• What the exercise asks: How many separate lines in this material contain the string "Jetzt"? Respond with the number alone.

• Supplied data:
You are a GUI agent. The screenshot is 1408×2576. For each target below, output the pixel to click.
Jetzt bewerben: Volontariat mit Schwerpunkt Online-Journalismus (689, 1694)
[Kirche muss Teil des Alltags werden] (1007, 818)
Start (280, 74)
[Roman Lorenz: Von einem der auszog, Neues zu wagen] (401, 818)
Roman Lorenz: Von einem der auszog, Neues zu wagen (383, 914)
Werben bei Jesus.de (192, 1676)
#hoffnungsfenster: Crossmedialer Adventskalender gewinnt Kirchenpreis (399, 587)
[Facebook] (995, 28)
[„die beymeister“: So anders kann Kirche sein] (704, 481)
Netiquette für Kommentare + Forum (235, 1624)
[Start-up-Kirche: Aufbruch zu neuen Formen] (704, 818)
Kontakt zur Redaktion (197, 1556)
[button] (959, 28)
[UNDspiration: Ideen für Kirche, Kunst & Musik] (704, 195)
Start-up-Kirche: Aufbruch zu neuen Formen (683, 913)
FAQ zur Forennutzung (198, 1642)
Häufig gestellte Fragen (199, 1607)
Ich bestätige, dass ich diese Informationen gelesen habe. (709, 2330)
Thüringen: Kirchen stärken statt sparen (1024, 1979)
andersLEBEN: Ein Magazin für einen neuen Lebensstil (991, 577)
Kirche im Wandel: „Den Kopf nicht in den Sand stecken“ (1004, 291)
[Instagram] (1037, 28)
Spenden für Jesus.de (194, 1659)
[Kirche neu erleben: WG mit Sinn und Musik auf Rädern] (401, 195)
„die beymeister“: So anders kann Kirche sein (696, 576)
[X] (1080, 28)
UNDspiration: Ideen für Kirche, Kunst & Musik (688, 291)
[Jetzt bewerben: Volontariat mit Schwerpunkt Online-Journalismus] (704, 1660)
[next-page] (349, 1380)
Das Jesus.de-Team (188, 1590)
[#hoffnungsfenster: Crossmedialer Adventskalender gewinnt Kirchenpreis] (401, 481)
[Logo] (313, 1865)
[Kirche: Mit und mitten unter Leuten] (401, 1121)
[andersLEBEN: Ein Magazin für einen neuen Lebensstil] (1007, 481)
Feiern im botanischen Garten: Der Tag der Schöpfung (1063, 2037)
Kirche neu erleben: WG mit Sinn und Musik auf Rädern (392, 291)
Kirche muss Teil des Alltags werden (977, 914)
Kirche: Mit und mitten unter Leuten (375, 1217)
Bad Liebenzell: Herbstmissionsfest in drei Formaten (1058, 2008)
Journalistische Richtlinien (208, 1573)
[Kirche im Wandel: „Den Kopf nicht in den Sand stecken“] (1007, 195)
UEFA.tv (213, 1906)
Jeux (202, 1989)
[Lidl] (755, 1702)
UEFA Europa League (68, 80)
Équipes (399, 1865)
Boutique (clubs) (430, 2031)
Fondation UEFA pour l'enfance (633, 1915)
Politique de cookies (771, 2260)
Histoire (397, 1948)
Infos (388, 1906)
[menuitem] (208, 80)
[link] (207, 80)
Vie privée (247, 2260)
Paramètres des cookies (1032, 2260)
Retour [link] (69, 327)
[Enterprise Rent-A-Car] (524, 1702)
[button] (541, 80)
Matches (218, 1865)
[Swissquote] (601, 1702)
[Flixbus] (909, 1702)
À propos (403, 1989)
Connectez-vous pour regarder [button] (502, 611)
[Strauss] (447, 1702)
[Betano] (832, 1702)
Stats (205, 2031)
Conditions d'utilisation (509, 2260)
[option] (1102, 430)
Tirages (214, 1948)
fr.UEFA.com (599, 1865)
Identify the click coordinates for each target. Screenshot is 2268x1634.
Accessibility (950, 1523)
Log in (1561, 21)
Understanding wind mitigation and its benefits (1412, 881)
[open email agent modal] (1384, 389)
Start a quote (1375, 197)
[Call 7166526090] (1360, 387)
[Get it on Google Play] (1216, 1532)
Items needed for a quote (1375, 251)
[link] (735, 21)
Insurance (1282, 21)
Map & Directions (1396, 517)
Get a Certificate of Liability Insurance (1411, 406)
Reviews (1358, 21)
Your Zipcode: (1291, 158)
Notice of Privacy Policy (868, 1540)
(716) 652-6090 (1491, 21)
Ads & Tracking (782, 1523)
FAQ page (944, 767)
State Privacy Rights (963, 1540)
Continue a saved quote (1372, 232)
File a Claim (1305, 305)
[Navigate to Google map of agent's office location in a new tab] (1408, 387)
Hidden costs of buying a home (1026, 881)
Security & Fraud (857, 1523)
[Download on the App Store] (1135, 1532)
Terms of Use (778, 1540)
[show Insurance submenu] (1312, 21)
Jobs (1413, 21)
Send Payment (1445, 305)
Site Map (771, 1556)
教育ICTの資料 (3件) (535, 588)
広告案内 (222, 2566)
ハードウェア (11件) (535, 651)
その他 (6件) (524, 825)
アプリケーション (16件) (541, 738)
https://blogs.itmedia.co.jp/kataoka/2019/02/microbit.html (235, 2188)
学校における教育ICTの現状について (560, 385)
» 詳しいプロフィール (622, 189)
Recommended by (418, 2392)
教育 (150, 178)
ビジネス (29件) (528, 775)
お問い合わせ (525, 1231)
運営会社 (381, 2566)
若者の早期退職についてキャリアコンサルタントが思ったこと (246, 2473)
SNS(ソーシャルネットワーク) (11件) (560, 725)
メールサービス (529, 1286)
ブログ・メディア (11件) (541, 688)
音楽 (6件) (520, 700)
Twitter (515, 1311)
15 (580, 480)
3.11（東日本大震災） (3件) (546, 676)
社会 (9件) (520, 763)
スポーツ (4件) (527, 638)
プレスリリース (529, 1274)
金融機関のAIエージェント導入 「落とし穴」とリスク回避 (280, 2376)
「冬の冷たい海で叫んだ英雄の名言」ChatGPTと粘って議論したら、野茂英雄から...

• Answer box: 2